THE diplomatic row between President Robert Mugabe and United Nations (UN) secretary-general Kofi Annan over a doubtful meeting to resolve the Zimba
bwe crisis escalated this week with the world body recalling its envoy in Harare for consultations.
The quarrel over the Annan visit has left the government in disarray as officials issue contradictory statements.
Mugabe’s spokesman George Charamba last week said Annan’s invitation had expired and was now “stale” although he seemed to be backtracking in remarks in the press yesterday.
Charamba’s boss, Information minister Tichaona Jokonya, said yesterday on the Voice of America that Annan was still welcome to come. His position is similar to that of deputy Foreign minister Obert Matshalaga who said in parliament on Wednesday that Annan’s invitation still stands.
Jokonya and Matshalaga’s remarks were consistent with those of deputy Information minister Bright Matonga last week, showing that Charamba reflected Mugabe’s isolationist thinking.
Sources said the popular view in government was for engagement, not digging in heels and burying heads in the sand.
Annan — who indicated this week he was still coming to Harare despite attempts to block him — called United Nations Development Programme (UNDP) country resident representative Agostinho Zacarias to the UN headquarters in New York for talks over the Zimbabwe situation.
The UNDP, a UN development agency, has five areas covering its mandate in Zimbabwe, namely democratic governance, poverty alleviation, crisis prevention, energy and environment, and HIV/Aids.
Diplomatic sources said Zacarias left on Monday for discussions on how to move forward in view of rising tensions over the Mugabe/Annan meeting.
The move came as Tanzania, whose former president Benjamin Mkapa is trying to arrange a meeting between Mugabe and British Prime Minister Tony Blair, also summoned its ambassador to Harare, Retired Brigadier-General Hashim Mbita, for consultations as well.
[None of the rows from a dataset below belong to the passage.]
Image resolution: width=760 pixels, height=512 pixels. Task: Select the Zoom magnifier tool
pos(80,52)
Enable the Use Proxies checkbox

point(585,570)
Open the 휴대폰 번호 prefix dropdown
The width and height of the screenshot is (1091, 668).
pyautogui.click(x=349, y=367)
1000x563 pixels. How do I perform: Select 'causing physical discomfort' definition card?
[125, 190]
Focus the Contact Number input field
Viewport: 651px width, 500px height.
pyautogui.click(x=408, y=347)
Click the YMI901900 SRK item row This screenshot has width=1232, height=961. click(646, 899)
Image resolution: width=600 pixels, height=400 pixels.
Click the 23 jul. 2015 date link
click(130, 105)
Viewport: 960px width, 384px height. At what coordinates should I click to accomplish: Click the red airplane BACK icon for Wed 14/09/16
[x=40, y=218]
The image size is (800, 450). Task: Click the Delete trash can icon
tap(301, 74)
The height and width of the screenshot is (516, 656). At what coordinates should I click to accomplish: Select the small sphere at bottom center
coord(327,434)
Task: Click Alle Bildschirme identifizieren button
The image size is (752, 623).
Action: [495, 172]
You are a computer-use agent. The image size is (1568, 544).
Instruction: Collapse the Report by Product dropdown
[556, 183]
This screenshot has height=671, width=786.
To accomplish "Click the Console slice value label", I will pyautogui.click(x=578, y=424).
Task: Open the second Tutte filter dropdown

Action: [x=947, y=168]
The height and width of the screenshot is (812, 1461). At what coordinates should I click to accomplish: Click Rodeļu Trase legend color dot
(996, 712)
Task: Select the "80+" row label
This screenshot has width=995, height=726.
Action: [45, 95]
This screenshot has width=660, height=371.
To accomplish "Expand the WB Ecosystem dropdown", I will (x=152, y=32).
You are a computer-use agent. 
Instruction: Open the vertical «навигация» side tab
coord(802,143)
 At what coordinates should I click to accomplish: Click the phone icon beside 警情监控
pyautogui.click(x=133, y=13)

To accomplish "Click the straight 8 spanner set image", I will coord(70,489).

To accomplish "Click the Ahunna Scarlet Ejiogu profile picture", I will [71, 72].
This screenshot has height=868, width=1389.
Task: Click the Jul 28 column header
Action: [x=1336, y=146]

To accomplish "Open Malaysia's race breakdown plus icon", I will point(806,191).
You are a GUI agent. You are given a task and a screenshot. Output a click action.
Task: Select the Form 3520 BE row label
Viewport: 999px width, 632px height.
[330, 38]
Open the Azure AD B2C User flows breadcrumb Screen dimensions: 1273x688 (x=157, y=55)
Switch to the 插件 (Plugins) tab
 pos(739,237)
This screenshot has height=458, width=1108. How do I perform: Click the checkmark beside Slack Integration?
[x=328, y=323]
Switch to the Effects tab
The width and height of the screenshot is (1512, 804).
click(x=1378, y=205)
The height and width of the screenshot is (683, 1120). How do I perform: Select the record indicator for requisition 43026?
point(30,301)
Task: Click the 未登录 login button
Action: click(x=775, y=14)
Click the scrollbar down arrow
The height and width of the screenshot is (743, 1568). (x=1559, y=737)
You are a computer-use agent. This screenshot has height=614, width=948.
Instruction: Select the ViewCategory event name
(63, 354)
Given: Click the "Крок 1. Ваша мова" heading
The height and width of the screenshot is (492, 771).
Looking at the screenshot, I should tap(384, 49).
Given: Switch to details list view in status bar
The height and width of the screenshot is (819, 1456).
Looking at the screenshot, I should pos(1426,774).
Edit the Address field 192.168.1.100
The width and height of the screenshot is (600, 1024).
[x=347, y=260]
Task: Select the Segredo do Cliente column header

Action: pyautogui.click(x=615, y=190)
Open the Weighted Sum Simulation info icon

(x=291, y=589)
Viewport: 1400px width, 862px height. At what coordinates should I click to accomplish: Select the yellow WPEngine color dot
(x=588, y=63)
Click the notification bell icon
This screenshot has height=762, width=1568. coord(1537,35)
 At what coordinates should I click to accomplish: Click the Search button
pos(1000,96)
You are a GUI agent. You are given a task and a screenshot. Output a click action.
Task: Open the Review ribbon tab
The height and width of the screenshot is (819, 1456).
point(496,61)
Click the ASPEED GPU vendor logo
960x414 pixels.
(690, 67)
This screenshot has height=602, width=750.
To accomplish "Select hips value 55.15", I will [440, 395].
Jokonya confirmed Mkapa was mediating between Harare and London, as first revealed by the Zimbabwe Independent last week. Mugabe has said he wants to “build bridges” with Blair. It is understood that Mugabe believes a meeting with Blair might open the way for Zimbabwe to climb out of international isolation and start economic reconstruction.
Sources said the church leaders who recently met with Mugabe were also helping Harare to “build bridges” with the European Union. The church leaders met EU and Tanzanian officials on Tuesday to discuss ways of resolving the local crisis. The clergymen also had a meeting yesterday at a local hotel over the same issue. Regional church leaders are part of the process.
Mbita, who left the country on Sunday, is expected to be replaced by a new ambassador as Dar-es-Salaam seeks to push for a resolution of the current situation.
Sources said Tanzanian President Jakaya Kikwete was getting impatient with the Zimbabwe situation which has been on the regional agenda for six years.
Sources said Mugabe, who initially invited Annan last September to assess the impact of Operation Murambatsvina, now wants Annan to persuade the United States and EU to drop targeted sanctions against him and his ministers as one of the conditions for talks.
The sources said Mugabe has tasked Jokonya, who together with Mbita got the Mkapa mediation underway, to engage UN political affairs under-secretary Ibrahim Gambari on the sanctions issue before there can be any dialogue with Annan.
Jokonya told VOA he had been in touch with Gambari and suggested the removal of sanctions was key to a Mugabe/Annan summit.
Gambari met with Foreign minister Simbarashe Mumbengegwi in South Africa in April in a bid to arrange an Annan visit. Gambari also met with South African President Thabo Mbeki who said Annan was now the main hope for the resolution of the Zimbabwean crisis.
Mbeki, who has been trying for the past six years to find a breakthrough on Zimbabwe, had talks with Blair last week over the crisis after similar discussions with Blair and Annan in South Africa recently. South African officials have of late been speaking openly about the Zimbabwe crisis, showing growing displeasure.
Mbeki’s deputy, Phumzile Mlambo-Ngcuka, said this week South Africa could do little to protect itself from the consequences of an economic collapse in Zimbabwe, suggesting the issue had to be resolved urgently. “I don’t even know if we can shield ourselves in that way because we cannot really close our border for instance,” she said.
“What South Africa can do is to give Zimbabwe the best support possible to be able to reconstruct if something like that were to happen. But I don’t think we can really shield ourselves. We cannot keep Zimbabweans out of South Africa.”
South African Foreign minister, Nkosazana Dlamini-Zuma, said no one could force Zimbabwe to change its policies.
“There is a problem, there is a challenge, but I do not have all the answers about how to solve Zimbabwe. I think equally none of us has all the answers. The answers lie in the Zimbabweans’ hands,” she said.